AUFGABENSTELLUNG → Führen Sie den nachstehenden Text über die Fahrtkostenerstattung des Sachverständigen im Anschluss an seinen letzten Satz fort.

Der Sachverständige war im maßgeblichen Zeitpunkt als Oberarzt in der Privat-Ner-ven-Klinik Dr. med. D. in E. tätig. Es handelt sich um ein Fachkrankenhaus für Psychiatrie und Psychotherapie, in dem ausweislich des Internetauftritts der Einrichtung 260 Patienten behandelt werden können. Der Sachverständige hat unter der Anschrift des Fachkrankenhauses sein Gutachten erstellt und ist auch unter dieser Anschrift zur mündlichen Verhandlung vom 17. Mai 2011 geladen worden. In seiner Liquidation vom 17. Mai 2011 hat der Sachverständige jedoch Fahrtkosten von seinem Wohnort in C., der vom Sitz des Verwaltungsgerichts weiter entfernt ist als die Privat-Nerven-Klinik Dr. med. D. in E., zum Sitz des Verwaltungsgerichts und zurück beansprucht.

Der Beschwerdeführer wendet zu Recht ein, dass entgegen der Ansicht des Verwaltungsgerichts nur die Fahrkosten vom Sitz der Privat-Nerven-Klinik Dr. med. D. in E. zum Sitz des Verwaltungsgerichts und zurück gemäß § 5 JVEG zu ersetzen sind. Die Einschätzung des Verwaltungsgerichts, der Sachverständige sei durch besondere Umstände im Sinne des § 5 Abs. 5 JVEG genötigt gewesen, die Fahrt zum Verwaltungsgericht von seinem Wohnort aus anzutreten und nach der mündlichen Verhandlung wieder zu seinem Wohnort zurückzufahren, teilt der Senat nicht. Dass der Sachverständige, wie er ausweislich eines Vermerks vom 1. März 2013, den der Berichterstatter des Verwaltungsgerichts über ein mit dem Sachverständigen geführtes Telefonat gefertigt hat, erklärt hat, „nur ein paar Mal im Monat“ in der Privat-Nerven-Klinik Dr. med. D. in E. ist und deshalb von seinem Wohnort zum Verhandlungstermin gefahren ist, ist dem Senat nicht nachvollziehbar. Der Beschwerdeführer hat mit der Beschwerde zu dem Vortrag des Sachverständigen zu Recht eingewandt, dass es angesichts der Berufstätigkeit des Sachverständigen als Oberarzt der Privat-Nerven-Klinik Dr. med. D. in E. der konkreten Darlegung des Sachverständigen bedurft hätte, inwiefern die Tätigkeit als Oberarzt es zulässt, die Klinik nur wenige Male im Monat aufzusuchen. Der Senat hat den Sachverständigen deshalb mit Verfügung vom 28. November 2014 unter Setzung einer schon im Dezember des vergangenen Jahres abgelaufenen Frist gebeten, sich zu der Beschwerde zu äußern. Dies hat der Sachverständige nicht getan. Angesichts dieser Sachlage kann vom Vorliegen besonderer Umstände im Sinne des § 5 Abs. 5 JVEG nicht ausgegangen werden. Der Sachverständige kann deshalb nur beanspruchen, dass die Fahrtkosten ersetzt werden, die eine Fahrt von dem in der Ladung bezeichneten Ort in E. zum Sitz des Verwaltungsgerichts und zurück erforderte.

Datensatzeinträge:
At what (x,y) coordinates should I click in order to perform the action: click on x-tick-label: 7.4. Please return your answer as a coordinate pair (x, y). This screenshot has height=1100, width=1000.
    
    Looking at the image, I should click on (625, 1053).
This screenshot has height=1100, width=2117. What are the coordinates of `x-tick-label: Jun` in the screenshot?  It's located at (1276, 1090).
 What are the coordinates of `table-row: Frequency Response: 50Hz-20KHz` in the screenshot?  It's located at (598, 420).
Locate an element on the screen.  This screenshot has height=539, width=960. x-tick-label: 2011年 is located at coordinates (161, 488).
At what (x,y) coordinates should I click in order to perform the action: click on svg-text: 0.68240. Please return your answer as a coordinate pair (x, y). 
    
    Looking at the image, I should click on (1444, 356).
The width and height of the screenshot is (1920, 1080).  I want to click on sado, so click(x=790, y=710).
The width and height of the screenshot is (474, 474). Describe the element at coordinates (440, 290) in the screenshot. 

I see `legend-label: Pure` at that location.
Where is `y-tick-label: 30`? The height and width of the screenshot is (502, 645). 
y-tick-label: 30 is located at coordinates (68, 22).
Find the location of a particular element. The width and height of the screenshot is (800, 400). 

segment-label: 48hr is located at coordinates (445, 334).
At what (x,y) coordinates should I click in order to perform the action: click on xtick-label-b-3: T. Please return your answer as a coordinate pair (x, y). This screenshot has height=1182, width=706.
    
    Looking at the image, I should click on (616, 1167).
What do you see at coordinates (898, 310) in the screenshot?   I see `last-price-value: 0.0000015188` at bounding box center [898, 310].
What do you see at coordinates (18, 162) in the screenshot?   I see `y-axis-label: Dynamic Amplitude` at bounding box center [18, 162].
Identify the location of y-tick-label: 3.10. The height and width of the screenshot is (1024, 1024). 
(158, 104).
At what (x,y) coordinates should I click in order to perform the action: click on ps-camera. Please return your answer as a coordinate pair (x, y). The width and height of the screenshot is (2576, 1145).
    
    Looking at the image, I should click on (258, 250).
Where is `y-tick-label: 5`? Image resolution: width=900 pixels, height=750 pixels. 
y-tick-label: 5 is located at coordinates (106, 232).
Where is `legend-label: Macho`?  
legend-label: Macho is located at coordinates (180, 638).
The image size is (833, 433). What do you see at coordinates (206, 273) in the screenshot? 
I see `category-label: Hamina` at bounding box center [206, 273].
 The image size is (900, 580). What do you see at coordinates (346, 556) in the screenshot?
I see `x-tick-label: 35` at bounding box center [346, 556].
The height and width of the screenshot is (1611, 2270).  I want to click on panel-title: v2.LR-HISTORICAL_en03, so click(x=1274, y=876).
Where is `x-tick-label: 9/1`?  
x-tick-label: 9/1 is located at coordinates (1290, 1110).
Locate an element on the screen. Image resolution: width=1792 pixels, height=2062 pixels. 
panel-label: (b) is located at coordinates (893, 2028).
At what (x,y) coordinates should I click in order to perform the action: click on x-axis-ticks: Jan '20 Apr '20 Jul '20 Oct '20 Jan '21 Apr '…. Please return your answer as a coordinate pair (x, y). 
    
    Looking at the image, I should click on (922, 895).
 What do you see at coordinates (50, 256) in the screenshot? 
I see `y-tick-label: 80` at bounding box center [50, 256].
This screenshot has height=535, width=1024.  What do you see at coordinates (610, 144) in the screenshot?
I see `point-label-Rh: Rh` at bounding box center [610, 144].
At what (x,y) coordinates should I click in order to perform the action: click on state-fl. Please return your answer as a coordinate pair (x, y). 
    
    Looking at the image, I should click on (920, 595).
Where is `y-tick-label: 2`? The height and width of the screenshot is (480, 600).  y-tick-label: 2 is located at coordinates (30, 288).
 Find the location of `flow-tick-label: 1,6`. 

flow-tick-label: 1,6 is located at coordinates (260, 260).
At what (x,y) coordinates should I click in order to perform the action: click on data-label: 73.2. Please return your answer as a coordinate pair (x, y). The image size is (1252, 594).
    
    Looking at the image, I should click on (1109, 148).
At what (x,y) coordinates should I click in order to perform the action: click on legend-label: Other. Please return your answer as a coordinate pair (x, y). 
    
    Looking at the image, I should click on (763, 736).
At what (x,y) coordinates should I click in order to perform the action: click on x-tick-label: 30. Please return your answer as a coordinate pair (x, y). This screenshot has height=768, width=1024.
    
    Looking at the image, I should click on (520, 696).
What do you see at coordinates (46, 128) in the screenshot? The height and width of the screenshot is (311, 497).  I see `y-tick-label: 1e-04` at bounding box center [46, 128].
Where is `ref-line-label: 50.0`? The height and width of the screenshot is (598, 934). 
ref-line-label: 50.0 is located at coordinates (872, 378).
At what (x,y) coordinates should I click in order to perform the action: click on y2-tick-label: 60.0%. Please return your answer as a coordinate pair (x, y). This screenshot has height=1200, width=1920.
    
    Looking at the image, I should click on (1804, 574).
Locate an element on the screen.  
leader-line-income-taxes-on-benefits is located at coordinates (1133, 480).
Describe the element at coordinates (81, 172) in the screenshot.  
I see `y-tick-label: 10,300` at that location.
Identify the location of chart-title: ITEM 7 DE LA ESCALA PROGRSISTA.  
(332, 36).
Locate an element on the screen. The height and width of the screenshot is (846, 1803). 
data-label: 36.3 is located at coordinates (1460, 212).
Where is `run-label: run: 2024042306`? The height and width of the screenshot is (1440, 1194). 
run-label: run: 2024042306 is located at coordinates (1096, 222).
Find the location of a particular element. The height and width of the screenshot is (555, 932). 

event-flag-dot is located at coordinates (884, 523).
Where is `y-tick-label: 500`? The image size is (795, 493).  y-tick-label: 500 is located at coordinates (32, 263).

ANTWORT →
Die Entfernung zwischen der Privat-Nerven-Klinik Dr. med. D. in E. und dem Sitz des Verwaltungsgerichts in Braunschweig beläuft sich - wie der Beschwerdeführer zutreffend unter Rückgriff auf die Datenbank www.maps.google.de ermittelt hat - auf 36 km. Als Fahrtzeit sind grundsätzlich 31 Minuten anzusetzen. Auch dies ergibt sich aus der vorgenannten Datenbank.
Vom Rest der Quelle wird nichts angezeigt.